→ Your objective
Report the count of lines holding "column" in the records, with no other words.

Stored dataset items:

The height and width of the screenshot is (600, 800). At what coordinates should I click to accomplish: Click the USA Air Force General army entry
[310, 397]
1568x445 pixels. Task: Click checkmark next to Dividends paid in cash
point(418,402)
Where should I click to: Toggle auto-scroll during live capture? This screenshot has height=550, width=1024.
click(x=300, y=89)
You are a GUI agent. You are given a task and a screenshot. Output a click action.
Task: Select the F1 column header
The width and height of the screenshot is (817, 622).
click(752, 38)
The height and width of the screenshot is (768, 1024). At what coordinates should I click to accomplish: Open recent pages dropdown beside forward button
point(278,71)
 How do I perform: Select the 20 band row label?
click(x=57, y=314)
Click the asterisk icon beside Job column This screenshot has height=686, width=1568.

→ Exercise solution
2